-- Records shown follows --
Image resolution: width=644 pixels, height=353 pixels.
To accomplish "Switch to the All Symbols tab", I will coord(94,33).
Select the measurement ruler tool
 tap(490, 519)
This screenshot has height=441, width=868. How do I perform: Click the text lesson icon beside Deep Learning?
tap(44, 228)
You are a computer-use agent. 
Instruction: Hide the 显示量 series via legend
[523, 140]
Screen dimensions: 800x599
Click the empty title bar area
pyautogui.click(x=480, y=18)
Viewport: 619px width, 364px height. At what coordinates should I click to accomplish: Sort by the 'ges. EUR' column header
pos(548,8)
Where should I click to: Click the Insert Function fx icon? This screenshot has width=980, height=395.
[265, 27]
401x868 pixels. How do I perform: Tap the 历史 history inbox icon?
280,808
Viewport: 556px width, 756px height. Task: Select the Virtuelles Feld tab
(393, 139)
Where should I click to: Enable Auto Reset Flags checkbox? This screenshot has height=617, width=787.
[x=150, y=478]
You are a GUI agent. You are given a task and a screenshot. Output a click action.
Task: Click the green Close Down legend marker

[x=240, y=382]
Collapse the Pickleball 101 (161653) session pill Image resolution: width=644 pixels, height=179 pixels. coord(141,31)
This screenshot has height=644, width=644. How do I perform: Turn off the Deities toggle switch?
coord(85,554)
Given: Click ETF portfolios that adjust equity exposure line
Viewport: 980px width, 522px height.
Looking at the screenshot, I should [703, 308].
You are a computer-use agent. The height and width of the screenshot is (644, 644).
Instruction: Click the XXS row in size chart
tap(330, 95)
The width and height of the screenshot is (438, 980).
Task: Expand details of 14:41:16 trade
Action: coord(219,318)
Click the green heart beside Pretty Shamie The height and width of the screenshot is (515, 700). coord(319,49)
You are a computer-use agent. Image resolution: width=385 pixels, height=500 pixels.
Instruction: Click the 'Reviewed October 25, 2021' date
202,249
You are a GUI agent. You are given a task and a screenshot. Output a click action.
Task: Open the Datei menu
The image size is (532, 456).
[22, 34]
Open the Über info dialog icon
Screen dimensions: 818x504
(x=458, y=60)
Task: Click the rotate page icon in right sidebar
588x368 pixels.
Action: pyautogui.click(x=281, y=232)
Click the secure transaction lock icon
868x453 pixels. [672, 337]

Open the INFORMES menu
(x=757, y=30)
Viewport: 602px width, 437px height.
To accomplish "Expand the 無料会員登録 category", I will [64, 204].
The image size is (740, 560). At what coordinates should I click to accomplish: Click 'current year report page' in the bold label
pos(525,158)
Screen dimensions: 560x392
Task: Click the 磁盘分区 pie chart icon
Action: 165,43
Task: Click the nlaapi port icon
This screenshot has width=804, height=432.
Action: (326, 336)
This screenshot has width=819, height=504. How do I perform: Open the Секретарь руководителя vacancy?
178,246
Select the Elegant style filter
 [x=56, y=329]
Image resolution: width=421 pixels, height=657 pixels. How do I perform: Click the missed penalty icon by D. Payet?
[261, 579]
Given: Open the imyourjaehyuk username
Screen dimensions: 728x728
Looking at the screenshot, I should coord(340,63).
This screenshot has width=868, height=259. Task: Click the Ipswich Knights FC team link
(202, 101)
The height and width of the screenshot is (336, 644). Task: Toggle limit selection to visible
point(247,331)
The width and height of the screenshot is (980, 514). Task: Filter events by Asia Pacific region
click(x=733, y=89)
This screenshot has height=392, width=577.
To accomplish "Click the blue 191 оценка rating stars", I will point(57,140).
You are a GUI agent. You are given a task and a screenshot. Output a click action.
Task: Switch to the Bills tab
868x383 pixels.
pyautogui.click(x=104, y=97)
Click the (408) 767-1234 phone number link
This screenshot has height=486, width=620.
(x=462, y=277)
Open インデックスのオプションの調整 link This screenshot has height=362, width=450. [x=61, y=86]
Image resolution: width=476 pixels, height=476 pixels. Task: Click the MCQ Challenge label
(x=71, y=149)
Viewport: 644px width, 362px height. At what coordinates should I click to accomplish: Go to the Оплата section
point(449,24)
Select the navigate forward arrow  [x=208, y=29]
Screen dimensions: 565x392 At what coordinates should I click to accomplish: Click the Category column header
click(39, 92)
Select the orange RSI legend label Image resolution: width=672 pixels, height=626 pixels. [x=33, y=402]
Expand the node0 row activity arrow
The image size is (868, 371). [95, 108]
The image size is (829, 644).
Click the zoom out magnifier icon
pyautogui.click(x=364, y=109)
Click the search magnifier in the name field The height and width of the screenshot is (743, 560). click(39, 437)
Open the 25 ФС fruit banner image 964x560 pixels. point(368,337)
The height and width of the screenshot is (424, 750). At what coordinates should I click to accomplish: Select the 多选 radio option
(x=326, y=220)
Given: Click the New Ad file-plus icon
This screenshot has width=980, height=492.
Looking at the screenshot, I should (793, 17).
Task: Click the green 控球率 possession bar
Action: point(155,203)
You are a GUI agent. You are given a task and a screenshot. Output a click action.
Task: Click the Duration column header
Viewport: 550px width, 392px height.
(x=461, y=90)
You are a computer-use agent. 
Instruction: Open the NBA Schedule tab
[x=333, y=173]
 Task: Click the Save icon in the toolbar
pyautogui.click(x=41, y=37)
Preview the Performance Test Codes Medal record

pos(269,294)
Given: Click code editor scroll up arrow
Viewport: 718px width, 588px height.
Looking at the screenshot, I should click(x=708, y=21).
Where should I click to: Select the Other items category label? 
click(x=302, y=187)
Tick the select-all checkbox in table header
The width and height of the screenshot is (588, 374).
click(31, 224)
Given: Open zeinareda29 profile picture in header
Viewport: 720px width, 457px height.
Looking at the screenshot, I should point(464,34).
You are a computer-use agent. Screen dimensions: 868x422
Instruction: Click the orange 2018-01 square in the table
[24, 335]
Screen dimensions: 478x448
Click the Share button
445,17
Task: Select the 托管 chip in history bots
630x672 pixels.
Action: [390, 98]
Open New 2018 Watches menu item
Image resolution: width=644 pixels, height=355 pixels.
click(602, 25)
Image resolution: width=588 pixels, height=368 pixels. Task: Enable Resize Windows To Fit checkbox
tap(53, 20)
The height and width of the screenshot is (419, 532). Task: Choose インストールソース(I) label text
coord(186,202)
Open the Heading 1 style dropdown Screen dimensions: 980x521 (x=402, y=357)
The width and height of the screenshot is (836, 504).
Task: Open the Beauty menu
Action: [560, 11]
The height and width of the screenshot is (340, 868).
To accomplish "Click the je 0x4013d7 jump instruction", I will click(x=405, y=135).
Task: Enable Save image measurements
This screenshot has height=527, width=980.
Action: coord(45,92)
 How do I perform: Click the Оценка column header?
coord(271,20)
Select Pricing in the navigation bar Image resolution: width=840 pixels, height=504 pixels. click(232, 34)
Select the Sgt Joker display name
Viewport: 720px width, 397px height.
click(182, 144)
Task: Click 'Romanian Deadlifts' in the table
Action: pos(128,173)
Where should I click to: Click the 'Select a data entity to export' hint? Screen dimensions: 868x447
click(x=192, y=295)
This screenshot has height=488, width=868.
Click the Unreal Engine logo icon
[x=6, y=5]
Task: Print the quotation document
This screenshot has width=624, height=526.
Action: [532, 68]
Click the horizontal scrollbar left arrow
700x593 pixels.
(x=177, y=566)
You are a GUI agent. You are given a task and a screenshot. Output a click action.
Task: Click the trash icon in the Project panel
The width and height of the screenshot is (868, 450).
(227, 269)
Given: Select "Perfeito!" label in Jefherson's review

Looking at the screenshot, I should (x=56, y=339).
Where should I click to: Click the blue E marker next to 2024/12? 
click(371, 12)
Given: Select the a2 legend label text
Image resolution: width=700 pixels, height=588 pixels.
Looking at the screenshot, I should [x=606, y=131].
-- Records shown concluded --
Transcribe the data above in full, keeping every word as it is.

Image resolution: width=644 pixels, height=353 pixels.
To accomplish "Switch to the All Symbols tab", I will coord(94,33).
Select the measurement ruler tool
 tap(490, 519)
This screenshot has height=441, width=868. How do I perform: Click the text lesson icon beside Deep Learning?
tap(44, 228)
You are a computer-use agent. 
Instruction: Hide the 显示量 series via legend
[523, 140]
Screen dimensions: 800x599
Click the empty title bar area
pyautogui.click(x=480, y=18)
Viewport: 619px width, 364px height. At what coordinates should I click to accomplish: Sort by the 'ges. EUR' column header
pos(548,8)
Where should I click to: Click the Insert Function fx icon? This screenshot has width=980, height=395.
[265, 27]
401x868 pixels. How do I perform: Tap the 历史 history inbox icon?
280,808
Viewport: 556px width, 756px height. Task: Select the Virtuelles Feld tab
(393, 139)
Where should I click to: Enable Auto Reset Flags checkbox? This screenshot has height=617, width=787.
[x=150, y=478]
You are a GUI agent. You are given a task and a screenshot. Output a click action.
Task: Click the green Close Down legend marker

[x=240, y=382]
Collapse the Pickleball 101 (161653) session pill Image resolution: width=644 pixels, height=179 pixels. coord(141,31)
This screenshot has height=644, width=644. How do I perform: Turn off the Deities toggle switch?
coord(85,554)
Given: Click ETF portfolios that adjust equity exposure line
Viewport: 980px width, 522px height.
Looking at the screenshot, I should [703, 308].
You are a computer-use agent. The height and width of the screenshot is (644, 644).
Instruction: Click the XXS row in size chart
tap(330, 95)
The width and height of the screenshot is (438, 980).
Task: Expand details of 14:41:16 trade
Action: coord(219,318)
Click the green heart beside Pretty Shamie The height and width of the screenshot is (515, 700). coord(319,49)
You are a computer-use agent. Image resolution: width=385 pixels, height=500 pixels.
Instruction: Click the 'Reviewed October 25, 2021' date
202,249
You are a GUI agent. You are given a task and a screenshot. Output a click action.
Task: Open the Datei menu
The image size is (532, 456).
[22, 34]
Open the Über info dialog icon
Screen dimensions: 818x504
(x=458, y=60)
Task: Click the rotate page icon in right sidebar
588x368 pixels.
Action: pyautogui.click(x=281, y=232)
Click the secure transaction lock icon
868x453 pixels. [672, 337]

Open the INFORMES menu
(x=757, y=30)
Viewport: 602px width, 437px height.
To accomplish "Expand the 無料会員登録 category", I will [64, 204].
The image size is (740, 560). At what coordinates should I click to accomplish: Click 'current year report page' in the bold label
pos(525,158)
Screen dimensions: 560x392
Task: Click the 磁盘分区 pie chart icon
Action: 165,43
Task: Click the nlaapi port icon
This screenshot has width=804, height=432.
Action: (326, 336)
This screenshot has width=819, height=504. How do I perform: Open the Секретарь руководителя vacancy?
178,246
Select the Elegant style filter
 [x=56, y=329]
Image resolution: width=421 pixels, height=657 pixels. How do I perform: Click the missed penalty icon by D. Payet?
[261, 579]
Given: Open the imyourjaehyuk username
Screen dimensions: 728x728
Looking at the screenshot, I should coord(340,63).
This screenshot has width=868, height=259. Task: Click the Ipswich Knights FC team link
(202, 101)
The height and width of the screenshot is (336, 644). Task: Toggle limit selection to visible
point(247,331)
The width and height of the screenshot is (980, 514). Task: Filter events by Asia Pacific region
click(x=733, y=89)
This screenshot has height=392, width=577.
To accomplish "Click the blue 191 оценка rating stars", I will point(57,140).
You are a GUI agent. You are given a task and a screenshot. Output a click action.
Task: Switch to the Bills tab
868x383 pixels.
pyautogui.click(x=104, y=97)
Click the (408) 767-1234 phone number link
This screenshot has height=486, width=620.
(x=462, y=277)
Open インデックスのオプションの調整 link This screenshot has height=362, width=450. [x=61, y=86]
Image resolution: width=476 pixels, height=476 pixels. Task: Click the MCQ Challenge label
(x=71, y=149)
Viewport: 644px width, 362px height. At what coordinates should I click to accomplish: Go to the Оплата section
point(449,24)
Select the navigate forward arrow  [x=208, y=29]
Screen dimensions: 565x392 At what coordinates should I click to accomplish: Click the Category column header
click(39, 92)
Select the orange RSI legend label Image resolution: width=672 pixels, height=626 pixels. [x=33, y=402]
Expand the node0 row activity arrow
The image size is (868, 371). [95, 108]
The image size is (829, 644).
Click the zoom out magnifier icon
pyautogui.click(x=364, y=109)
Click the search magnifier in the name field The height and width of the screenshot is (743, 560). click(39, 437)
Open the 25 ФС fruit banner image 964x560 pixels. point(368,337)
The height and width of the screenshot is (424, 750). At what coordinates should I click to accomplish: Select the 多选 radio option
(x=326, y=220)
Given: Click the New Ad file-plus icon
This screenshot has width=980, height=492.
Looking at the screenshot, I should (793, 17).
Task: Click the green 控球率 possession bar
Action: point(155,203)
You are a GUI agent. You are given a task and a screenshot. Output a click action.
Task: Click the Duration column header
Viewport: 550px width, 392px height.
(x=461, y=90)
You are a computer-use agent. 
Instruction: Open the NBA Schedule tab
[x=333, y=173]
 Task: Click the Save icon in the toolbar
pyautogui.click(x=41, y=37)
Preview the Performance Test Codes Medal record

pos(269,294)
Given: Click code editor scroll up arrow
Viewport: 718px width, 588px height.
Looking at the screenshot, I should click(x=708, y=21).
Where should I click to: Select the Other items category label? 
click(x=302, y=187)
Tick the select-all checkbox in table header
The width and height of the screenshot is (588, 374).
click(31, 224)
Given: Open zeinareda29 profile picture in header
Viewport: 720px width, 457px height.
Looking at the screenshot, I should point(464,34).
You are a computer-use agent. Screen dimensions: 868x422
Instruction: Click the orange 2018-01 square in the table
[24, 335]
Screen dimensions: 478x448
Click the Share button
445,17
Task: Select the 托管 chip in history bots
630x672 pixels.
Action: [390, 98]
Open New 2018 Watches menu item
Image resolution: width=644 pixels, height=355 pixels.
click(602, 25)
Image resolution: width=588 pixels, height=368 pixels. Task: Enable Resize Windows To Fit checkbox
tap(53, 20)
The height and width of the screenshot is (419, 532). Task: Choose インストールソース(I) label text
coord(186,202)
Open the Heading 1 style dropdown Screen dimensions: 980x521 (x=402, y=357)
The width and height of the screenshot is (836, 504).
Task: Open the Beauty menu
Action: [560, 11]
The height and width of the screenshot is (340, 868).
To accomplish "Click the je 0x4013d7 jump instruction", I will click(x=405, y=135).
Task: Enable Save image measurements
This screenshot has height=527, width=980.
Action: coord(45,92)
 How do I perform: Click the Оценка column header?
coord(271,20)
Select Pricing in the navigation bar Image resolution: width=840 pixels, height=504 pixels. click(232, 34)
Select the Sgt Joker display name
Viewport: 720px width, 397px height.
click(182, 144)
Task: Click 'Romanian Deadlifts' in the table
Action: pos(128,173)
Where should I click to: Click the 'Select a data entity to export' hint? Screen dimensions: 868x447
click(x=192, y=295)
This screenshot has height=488, width=868.
Click the Unreal Engine logo icon
[x=6, y=5]
Task: Print the quotation document
This screenshot has width=624, height=526.
Action: [532, 68]
Click the horizontal scrollbar left arrow
700x593 pixels.
(x=177, y=566)
You are a GUI agent. You are given a task and a screenshot. Output a click action.
Task: Click the trash icon in the Project panel
The width and height of the screenshot is (868, 450).
(227, 269)
Given: Select "Perfeito!" label in Jefherson's review

Looking at the screenshot, I should (x=56, y=339).
Where should I click to: Click the blue E marker next to 2024/12? 
click(371, 12)
Given: Select the a2 legend label text
Image resolution: width=700 pixels, height=588 pixels.
Looking at the screenshot, I should [x=606, y=131].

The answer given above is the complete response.